美桜は先ほど感じた違和感を思い返していた。蓮の低く冷たい声、鋭く威圧的な瞳、そして昨日の繁華街で、彼に頭を下げていた人々の表情。
(……そう、私はもう薄々気づいていた。蓮さんが普通の人じゃないって)
そして、それを確信に変えたのは、バスルームで見た彼の背中だった。
あの背中に刻まれていたのは、ただのタトゥーではない――威厳と覚悟の象徴だった。
「ねえ……もう一回、見せて」
「ああ」
蓮は迷いなく、美桜に背を向けた。
美桜は、目の前に広がる鮮やかな刺青に、思わず息を呑んだ。
力強くとぐろを巻く一匹の龍――その金色の瞳が命を宿しているかのように燃え、美桜を射抜くように睨みつけている。鱗の一枚一枚が精緻に彫り込まれ、光を受けるたび微かに煌めいていた。
その龍を取り囲むように咲き誇るのは、満開の桜。薄紅の花びらが風に誘われるように舞い散ち、まるで静かな旋律を奏でているかのようだった。花の儚さが龍の荒々しい力強さを際立たせ、相反する美が絶妙に調和している。
蓮の背に刻まれたその刺青は、ただの装飾ではない。生き物のように脈打ち、生命と死、力と哀しみが交錯する――一幅の絵巻だった。
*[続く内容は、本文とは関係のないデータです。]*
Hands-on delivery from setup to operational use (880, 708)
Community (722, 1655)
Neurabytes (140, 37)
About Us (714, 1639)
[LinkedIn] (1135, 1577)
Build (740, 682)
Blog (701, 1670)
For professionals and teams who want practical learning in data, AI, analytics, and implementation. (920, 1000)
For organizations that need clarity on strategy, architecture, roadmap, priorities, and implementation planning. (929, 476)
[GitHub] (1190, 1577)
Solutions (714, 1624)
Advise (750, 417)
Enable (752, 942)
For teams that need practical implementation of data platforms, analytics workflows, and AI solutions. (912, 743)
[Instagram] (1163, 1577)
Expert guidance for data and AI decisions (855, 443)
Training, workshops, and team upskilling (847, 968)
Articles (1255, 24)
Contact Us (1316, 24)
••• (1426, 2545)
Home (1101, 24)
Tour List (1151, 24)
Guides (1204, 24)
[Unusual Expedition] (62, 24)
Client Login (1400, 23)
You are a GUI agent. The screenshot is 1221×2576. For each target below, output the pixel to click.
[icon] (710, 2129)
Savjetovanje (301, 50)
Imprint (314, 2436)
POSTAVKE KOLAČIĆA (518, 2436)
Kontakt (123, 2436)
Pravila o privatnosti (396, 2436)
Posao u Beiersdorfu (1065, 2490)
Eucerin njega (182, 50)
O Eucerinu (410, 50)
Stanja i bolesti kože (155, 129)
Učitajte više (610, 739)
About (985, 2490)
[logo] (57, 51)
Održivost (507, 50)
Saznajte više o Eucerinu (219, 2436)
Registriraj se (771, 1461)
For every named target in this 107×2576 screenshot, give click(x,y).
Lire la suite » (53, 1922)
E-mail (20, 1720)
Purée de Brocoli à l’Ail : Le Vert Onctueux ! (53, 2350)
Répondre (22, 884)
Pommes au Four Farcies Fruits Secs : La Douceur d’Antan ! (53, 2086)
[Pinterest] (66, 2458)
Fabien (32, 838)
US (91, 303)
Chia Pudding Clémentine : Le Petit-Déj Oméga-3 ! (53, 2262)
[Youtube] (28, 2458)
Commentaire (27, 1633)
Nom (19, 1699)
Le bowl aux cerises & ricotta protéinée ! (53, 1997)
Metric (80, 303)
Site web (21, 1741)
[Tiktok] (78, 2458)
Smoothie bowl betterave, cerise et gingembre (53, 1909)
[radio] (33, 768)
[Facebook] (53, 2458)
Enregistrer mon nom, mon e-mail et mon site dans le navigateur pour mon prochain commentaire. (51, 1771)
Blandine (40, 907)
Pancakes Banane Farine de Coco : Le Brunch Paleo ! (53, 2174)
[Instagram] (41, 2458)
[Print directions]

美桜はその背中に、時間を忘れて見入っていた。鮮烈な美しさが心の奥深くを揺さぶり、ただ静かに息を呑むことしかできなかった。
「……綺麗……」
無意識に零れたその言葉は、まっすぐに蓮の耳へ届く。
「そうか」
蓮はゆっくりと振り返り、美桜を見つめた。その瞳は、まるで背中に宿る物語を静かに語るように深く、穏やかだった。
そして小さく笑い、どこか安堵の色を帯びた表情を浮かべる。